One of the last heart to heart conversations that Phil and I had with one another before he died happened in our living room. He had come in from somewhere, walked over to me and gave me a kiss.

I probably said something like, “What was that for?”

He smiled at me, the tender smile that he would give me when he felt total love for me in a moment. “Thank you. I was never about the house, and the dogs and the kid stuff, but having done this with you, it just feels…really nice. I never knew how nice it could all be.”

I gave him a heartfelt smile, because even when it was hard between us, there was still those moments where it was…really nice.

“Sometimes I have wondered if you love because you’re not big on expressing your feelings, but then I think about times like when I came home from the hospital this last time and you had the entire house set up for me to recover in, including a refrigerator filled with kale and it’s the stuff like that, that when I think about it, I know how much you really do love me.”

I gently reached over and touched his hand. “I love you, Phil.”

“I love you too, Pigeon. Thank you for being my wife.”

And we hugged for a bit, both teary eyed before Phil sat back and made a joke about how crying wasn’t manly and that someone must have turned the heat up because he is sweating and needs to go wash his face. I returned to whatever it was I had been doing before he came in. It was these moments that made me hold onto the idea that Phil and I would always find a way back to each other even in the chaos of kids and the house and the dogs and whatever else life was going to throw at us because I always did believe that love was enough.

++++++

- _REQUIREMENT 1_:
List the things that Phil, in the account above of his conversation in the living room, says he "was never about."
- _REQUIREMENT 2_:
Write a continuation of the account above of the conversation with Phil, beginning right after its final sentence.

- _SUPPLIED DATA_:
++++++

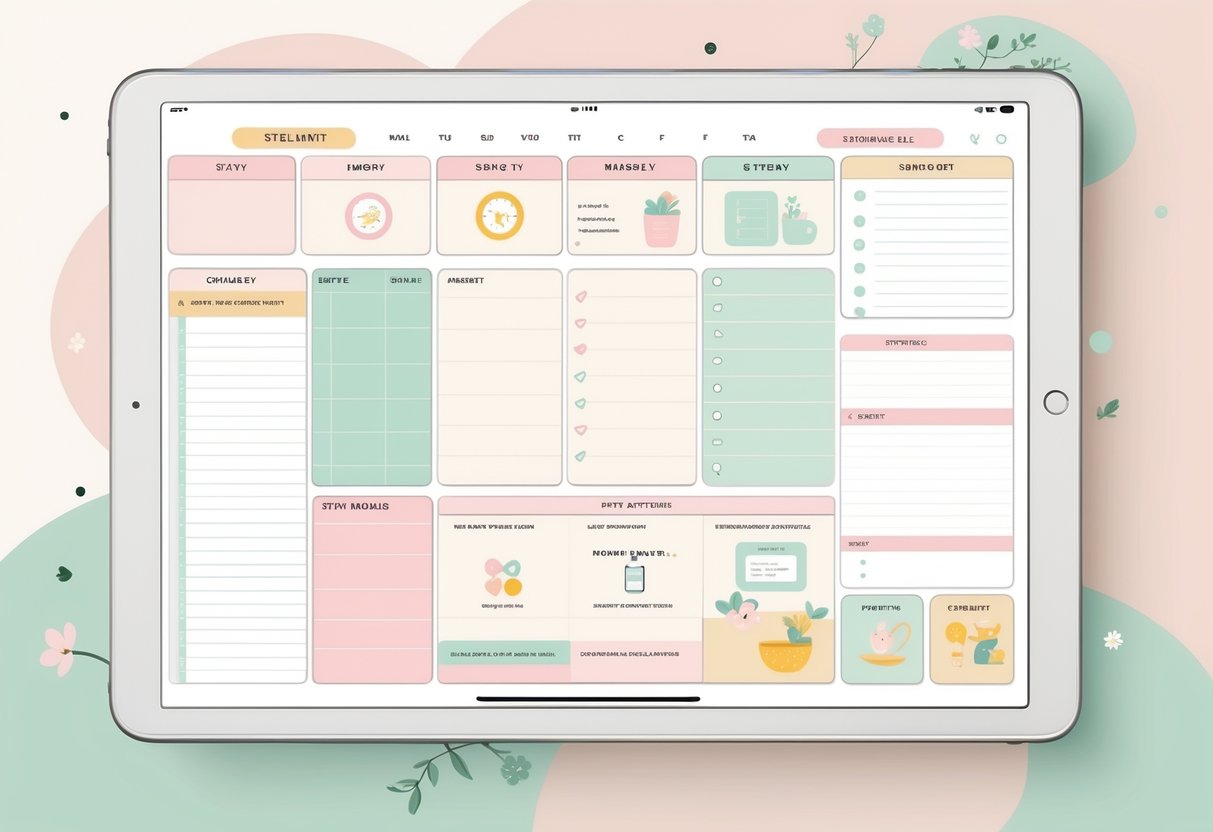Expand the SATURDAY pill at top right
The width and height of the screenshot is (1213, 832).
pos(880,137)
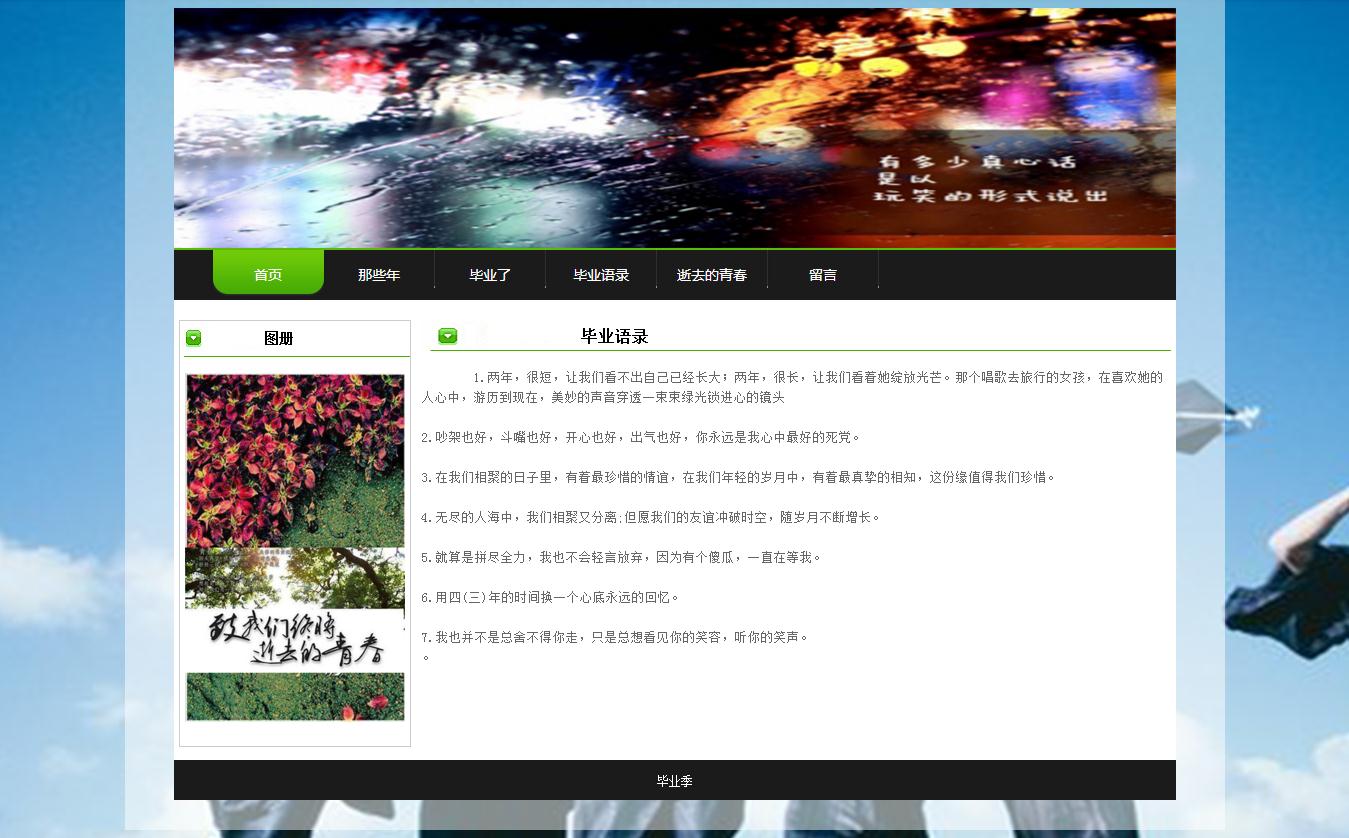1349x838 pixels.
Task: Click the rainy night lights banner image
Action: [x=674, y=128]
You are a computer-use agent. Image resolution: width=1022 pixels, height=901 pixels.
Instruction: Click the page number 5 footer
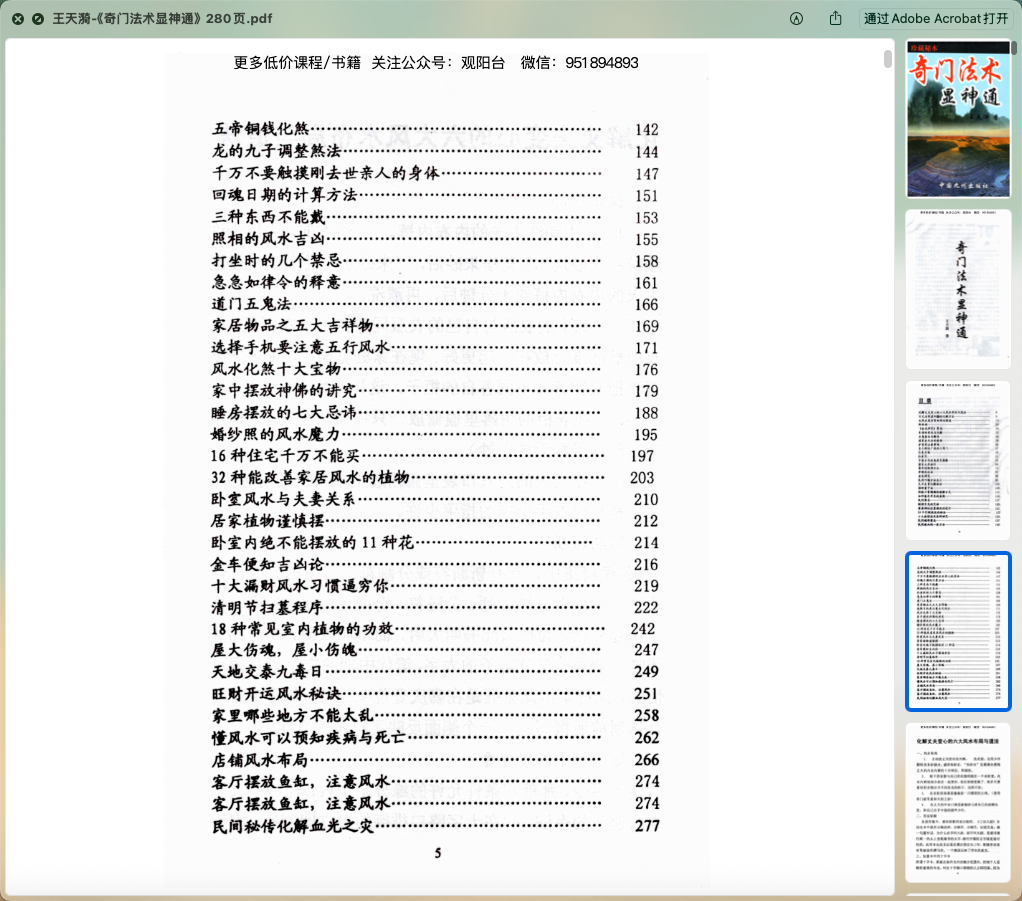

++++++

- _TASK RESPONSE 1_:
the house
the dogs
the kid stuff

- _TASK RESPONSE 2_:
It took me falling out of love with Phil to realize that my dad was right. Love is not enough, it also takes a shared vision, loyalty, and unwavering commitment to one another for love to last a lifetime. Things that Phil was just not capable of offering me though I have no doubt he loved me and our kids in the best and only ways he knew how to. I think that the reason God brought Phil and I together was so that I could have three kids and learn what it meant to be a wife in the hard times. I think the reason God gave me to Phil was so that Phil could know what it was like to be loved loyally and honestly until his last breath because that is not something that he had not had in his lifetime before me. My dad is right in that love is not enough sometimes, but I think sometimes love is meant to teach us and to lead us home. For Phil, that was to the end of his life and back to God. For me, I think that story is still being written.